Be creative with the internet!

I feel lucky that being an introvert and location independent (and often on the road) has taught me to look for and use online communities to build and cultivate long-distance relationships. I turned to my online community on a weekly, if not daily basis, and attended as many online events as possible. It helped keep me sane and think about other things—especially since, at that time, few people outside of China were concerned about the situation.

Having to stay home doesn’t mean everything has to stop. Turn to the internet and use its incredible potential. Go down the rabbit hole of your favorite topic of research. Have fun creating a playlist. Have online movie nights and spontaneous Zumba parties with your friends. The (online) world is your oyster!

Resources

Stop, Breathe & Think

It’s my favorite app for meditation for its check-in function—it reduces decision fatigue. It gives you a few seconds to notice how you feel mentally and physically and then creates a tailored list of meditations based on that.

Coursera Course to learn about COVID-19

Understanding facts can help us ground down. The course is offered by the Imperial College London, and it’s free!

Quarantivity

Quarantine + Creativity, a place to collect, connect, and share all the positive outcomes from around the globe. You can submit your own creations or check out the resources and submissions.

Startups Fighting to Flatten the COVID-19 Curve by AngelList.

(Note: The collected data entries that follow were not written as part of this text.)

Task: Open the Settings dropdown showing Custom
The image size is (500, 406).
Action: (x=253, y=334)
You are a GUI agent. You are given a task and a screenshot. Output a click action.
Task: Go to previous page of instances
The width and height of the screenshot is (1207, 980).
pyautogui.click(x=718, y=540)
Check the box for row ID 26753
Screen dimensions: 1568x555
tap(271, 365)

It features a list of startups finding ways to care for their communities.

Reads

COVID-19 Isn’t Just a Medical Crisis—It’s an Existential One by Double Blind Mag, on how slowing down forces us to think about the bigger questions.

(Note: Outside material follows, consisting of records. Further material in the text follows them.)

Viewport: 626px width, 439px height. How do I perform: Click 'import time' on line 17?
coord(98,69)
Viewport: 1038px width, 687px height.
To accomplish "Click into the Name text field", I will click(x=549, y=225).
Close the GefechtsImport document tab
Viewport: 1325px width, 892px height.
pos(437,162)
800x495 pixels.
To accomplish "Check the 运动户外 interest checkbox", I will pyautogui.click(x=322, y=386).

What China’s Coronavirus Response Can Teach The Rest of The World by Nature, on how successful extreme limitations on population movement have been to limit the spread of the virus. (Note: When reading the numbers, keep in mind that China has 1.4 billion inhabitants and that Chinese citizens are extremely compliant with the law.)

Online communities

Digital Nomad Girls, a Facebook group and membership platform for all location independent freelancers and entrepreneurs looking for moral support while on the road.

Ultraworking, a platform that provides online coworking sessions to keep up with your productivity if you have a hard time focusing, whether you have a team or usually work solo.

What are your communities doing online right now to support the challenge we are collectively experiencing? Share them with us!